Believe it or not, the Avatar sequels are still going ahead. It’s been eight years since James Cameron’s ground-breaking fantasy sci-fi epic revolutionized the use of VFX in Hollywood and stormed past Titanic to become the most successful film of all time. Yet now, the film casts a much smaller shadow over the industry. Despite its gargantuan success, bringing in a record breaking $2.788bn dollars at the box office and being the inescapable pop culture phenomenon of the year, the film is seldom remembered with such enthusiastic terms. The effects remain stellar but the story easily scrutinized, and people just don’t seem to talk about it as fondly as they do other blockbusters of comparable success, like the Harry Potter franchise, the Marvel Cinematic Universe that followed in its steps, or even Cameron’s other mega-hit, Titanic. It has minimal presence in fandom circles, it has its critical supporters but nothing like Cameron’s other films, and its earnest eco-friendly plot has become something of a mockery. Much of its innovative work has become old-hat in the ever-evolving industry thanks to the work of Weta Digital, who pioneered it all with Avatar. Aside from an admittedly impressive new theme park of the world of Pandora at Disney’s Animal Kingdom, you’d be forgiven for thinking that Avatar had been forgotten by the public at large.
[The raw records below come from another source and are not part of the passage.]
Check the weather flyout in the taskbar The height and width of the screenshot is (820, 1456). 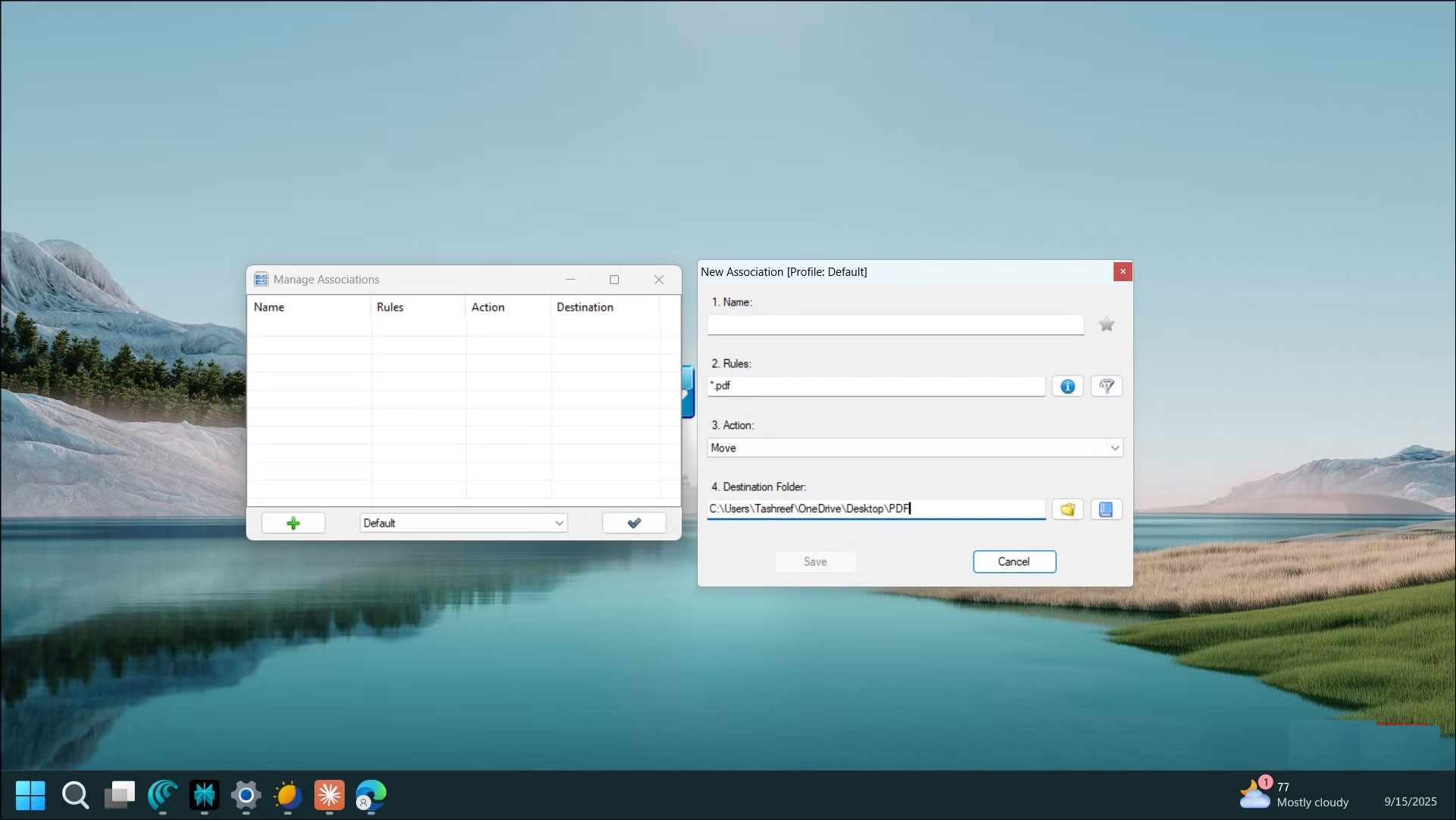point(1297,795)
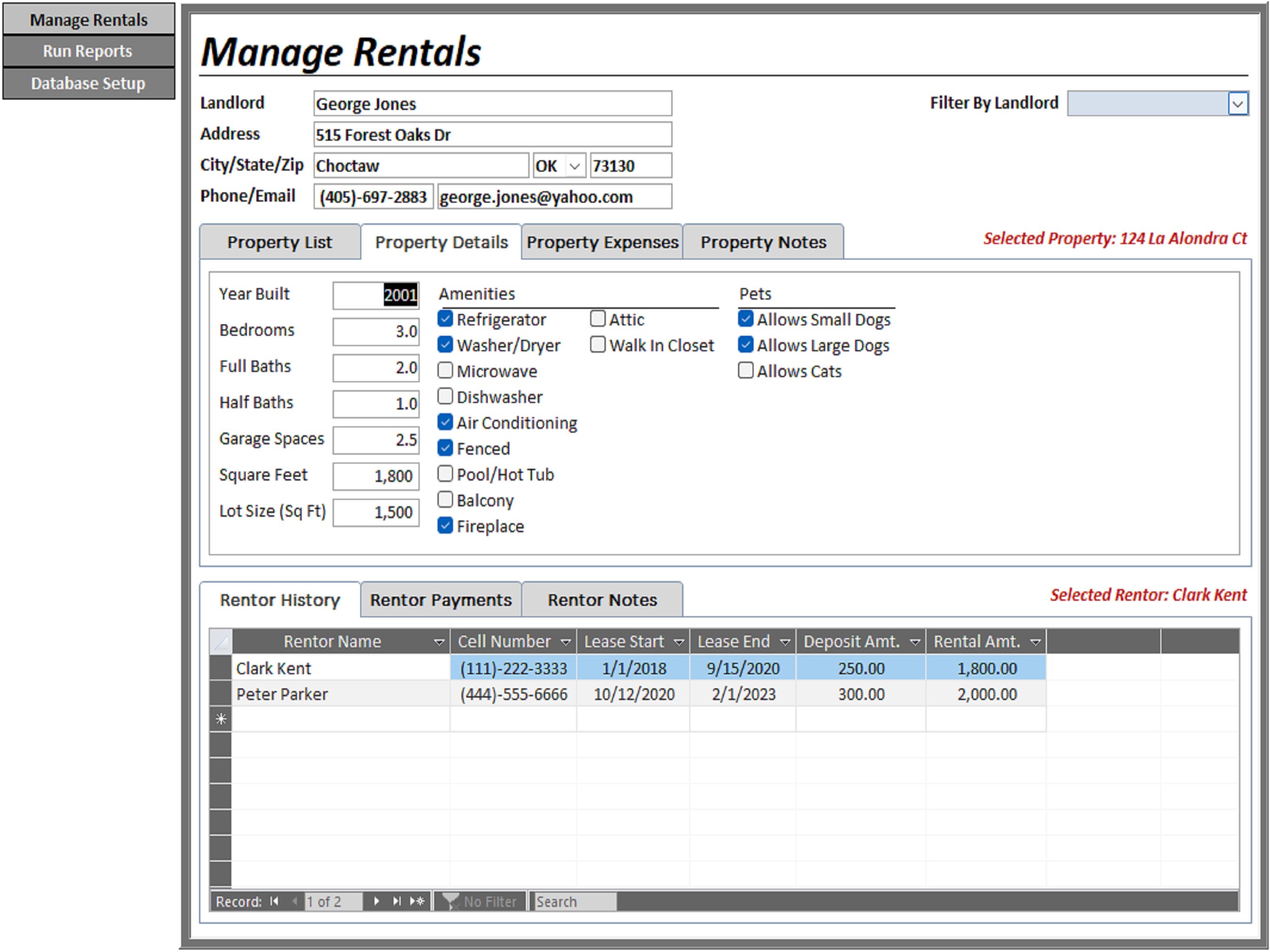Open the OK state dropdown
Image resolution: width=1270 pixels, height=952 pixels.
click(x=575, y=165)
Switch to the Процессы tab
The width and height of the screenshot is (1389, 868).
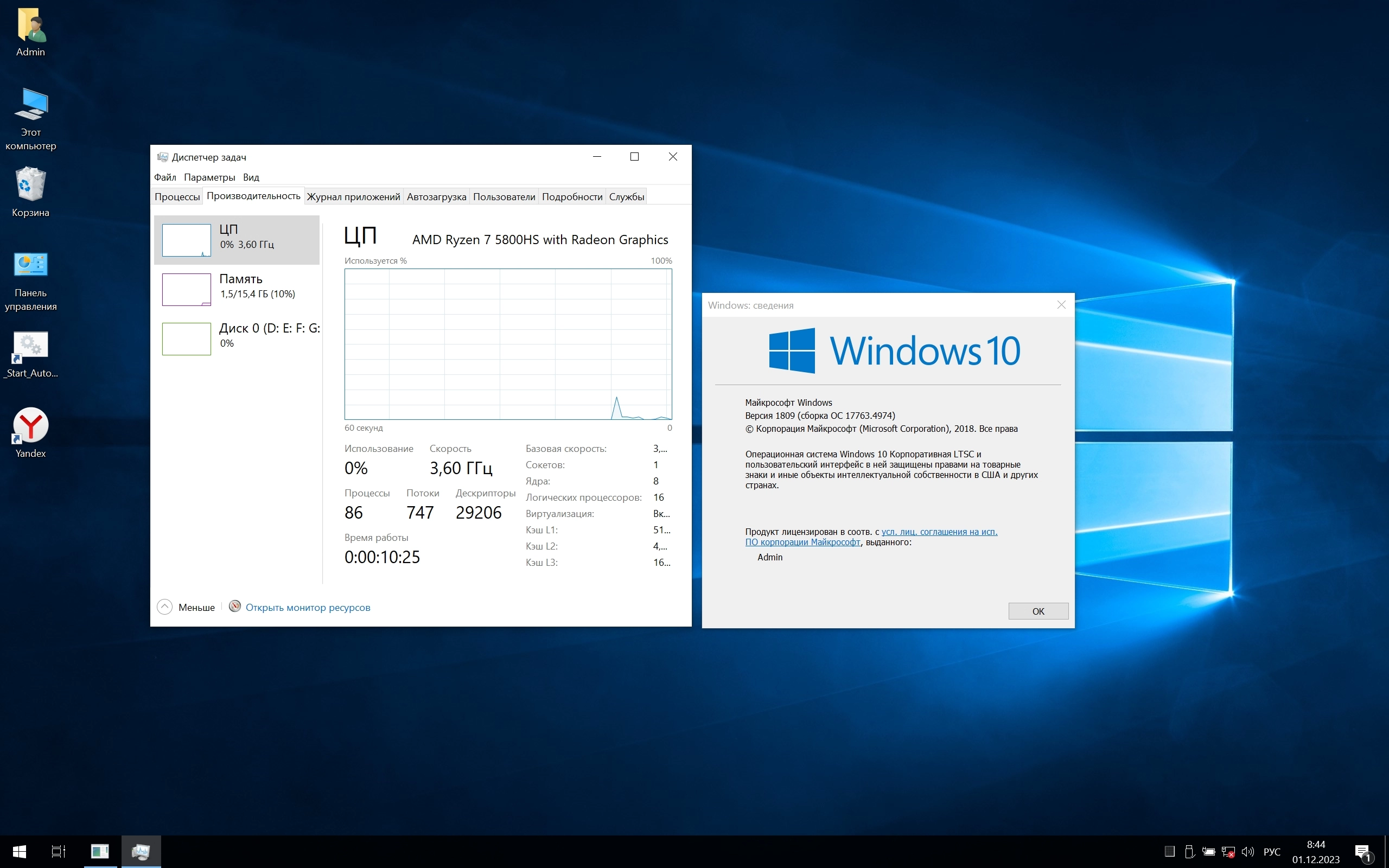point(177,197)
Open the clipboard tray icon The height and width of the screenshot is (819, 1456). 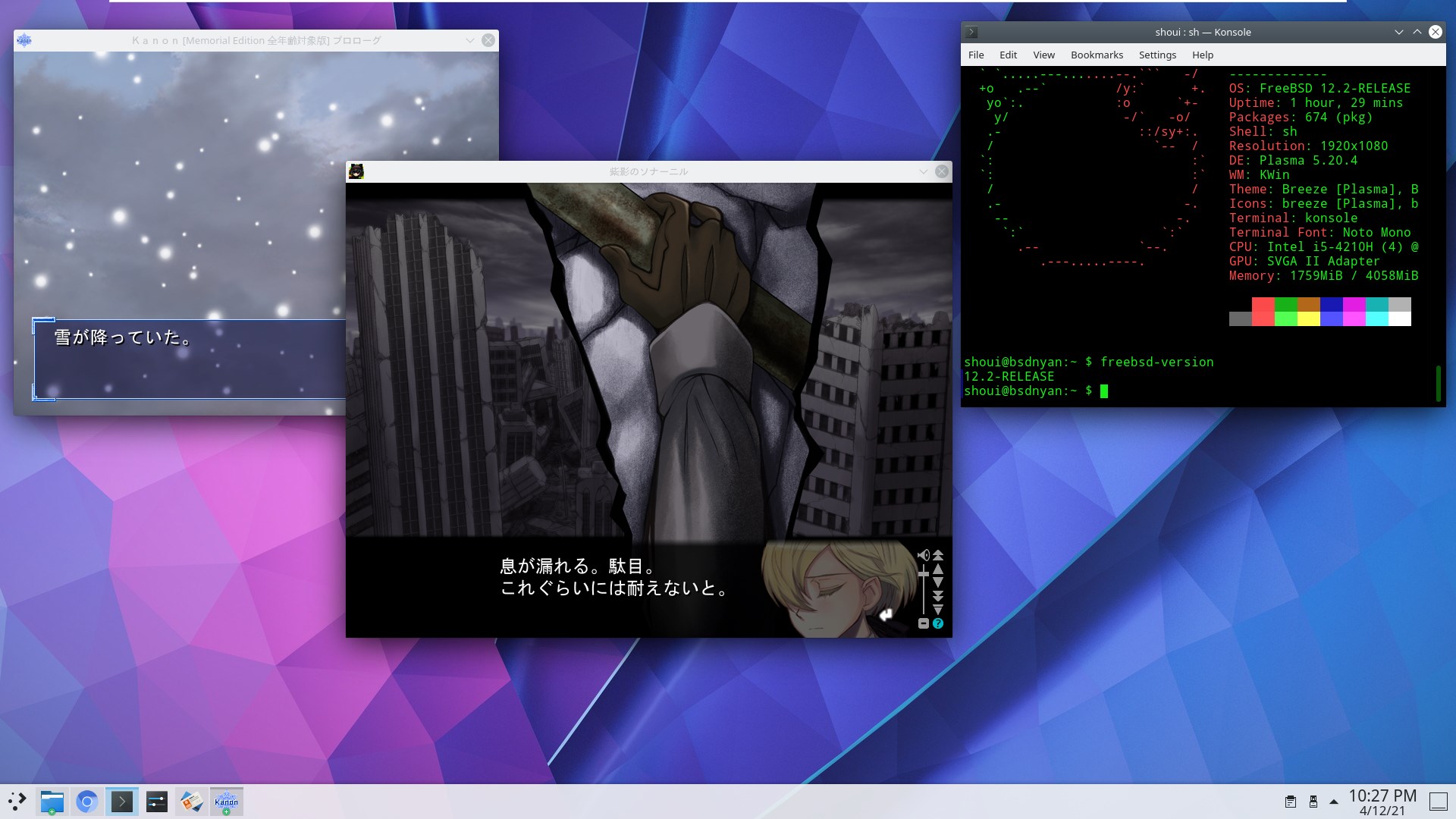1291,802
Of course, it would be foolish to write off James Cameron, a man who has a habit of breaking the rules, lowering expectations, then making billions of dollars with his efforts. Remember, before it became the billion-dollar-hit of the ‘90s, Titanic was dismissed by the industry as an overblown vanity project, plagued by delays and technical problems. This is a director who, arguably more than anyone else in the industry of his stature, revels in technological experimentation, and the results by and large tend to be brilliant. Now, as the Avatar sequels move forward after years of delays, Cameron is hoping to further push the envelope with higher frame rates, brighter projection for 3D, and further evolution of an already progressive world of VFX.
You can’t fault his ambition, and plenty of smart people have bet against James Cameron only to lose big, but it’s hard to imagine a world where even Cameron can convince people to don the 3D glasses once again. Prior to his magnum opus, 3D was a cheap gimmick left for horror films, kids’ movies and theme park rides. The technology hadn’t caught up to the idea, and the end results proved inconsistent, headache inducing and no fun to watch. With Avatar, Cameron set a new standard that many films scrambled to follow. He made it feel special, a unique experience nothing else in cinemas was offering, and the film was specifically designed with the intention of being viewed in that way. Following on from that film’s success, every studio got into the 3D game, mostly with disappointing results. Between poor transfers and murky screens, audiences felt ripped off, a problem made sourer by increased ticket prices. Why bother paying for something when the experience is going to be diminished?
Last week, IMAX Entertainment CEO Greg Foster told The Hollywood Reporter that they would be cutting back on 3D screenings due to lack of audience demand. According to the Motion Picture Association of America, a record 68 3D films were released by major Hollywood studios last year, but there was an 8% drop in audience attendance. Mentioning the success of Christopher Nolan’s Dunkirk, which screened exclusively in 2D, Foster said, “We’re looking forward to playing fewer 3D versions of films and more 2-D versions.” When even the people who release 3D movies say the tide is turning, perhaps there is something worth listening to there.
Notable in Foster’s interview is his insistence that IMAX will “listen to our filmmaking partners”, before adding that directors who wish to release their films in 3D will be supported in their endeavors by IMAX. That bodes well for Cameron, not just as a director but as a producer. Coming next year, shot in 3D, is Robert Rodriguez’s adaptation of the popular anime Alita: Battle Angel, which Cameron is producing.